The Most Intimidating Books of The Bible

The Biblical Prophets are probably one of the most avoided and neglected portions of Scripture for the modern day believer. Strange visions, unfamiliar characters and numbers intimidate the reader. Add to that the number of prophecy websites with insights and predictions that conflict with other prophecy websites and one begins to ask, “Is there any way to understand these books at all?” “Can anyone know the true interpretation?” This is unfortunate because the biblical prophets are most importantly concerned about the person and work of Christ. In the prophets we get to see the beauty, redemption, and judgements of our great Lord and Savior.

A Proper Paradigm

Peter Gentry in his recent book, “How to Read and Understand the Biblical Prophets”, lays out a simple paradigm for gleaning the great truths that God has given to us in the Prophets. Too many times we begin to look for the minute details and applications and fail to first understand the grand narrative that God is laying out in the prophets, namely that of Jesus Christ’s glory in salvation in his first coming and His glory in Judgement in His second coming.
In the first part of the book, Gentry explains to the reader how the prophets wrote and how to view and understand apocalyptic literature.
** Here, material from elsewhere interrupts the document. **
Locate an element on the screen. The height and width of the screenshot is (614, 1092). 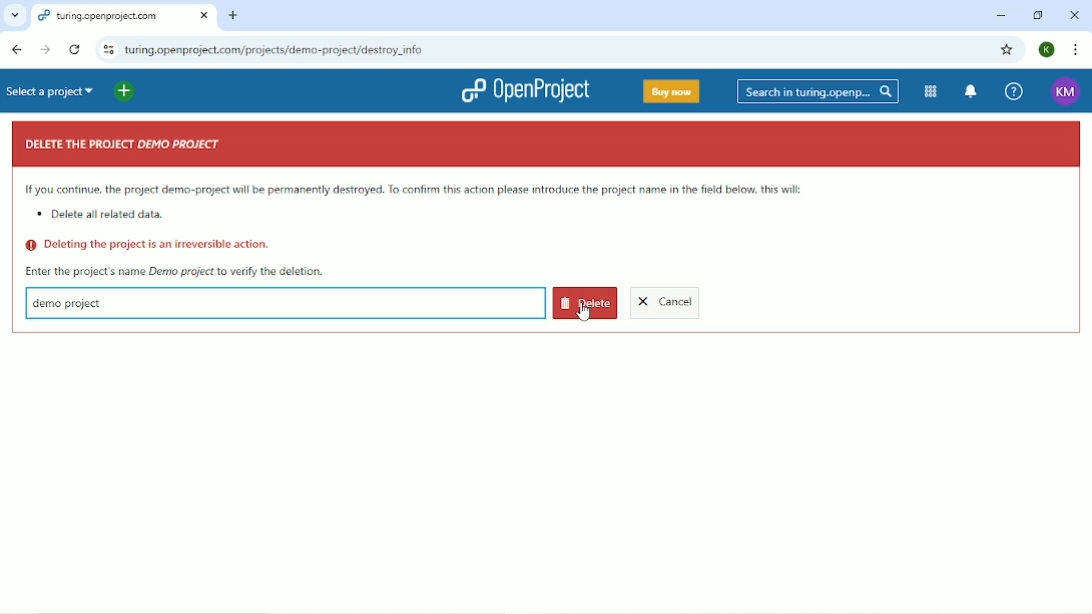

He argues that much of the debate surrounding biblical prophecy is due to the western grammatical mindset that we bring to our studies. He demonstrates that a literal view of scripture means that we read the various portions of scripture according to the genre in which they are written and teaches the reader the rules and characteristics for apocalyptic literature.

A Balanced Approach

Gentry does get into some interpretation issues but does not remain there long. He does not hold fast to either Covenant Theology or Dispensational Theology which I believe makes it a valuable and sharpening read for those on both sides of the interpretive traditions. I believe congregations will always be edified when Christ’s authority, saving power, and coming judgement are magnified in our pulpits when preaching through the prophets. The first part of the book was pretty academic, but I would recommend to any reader to particularly focus on chapters 5-7, Describing The Future, Parts 1-3.
Note: I received this book as a review copy from the publisher in exchange for an honest review.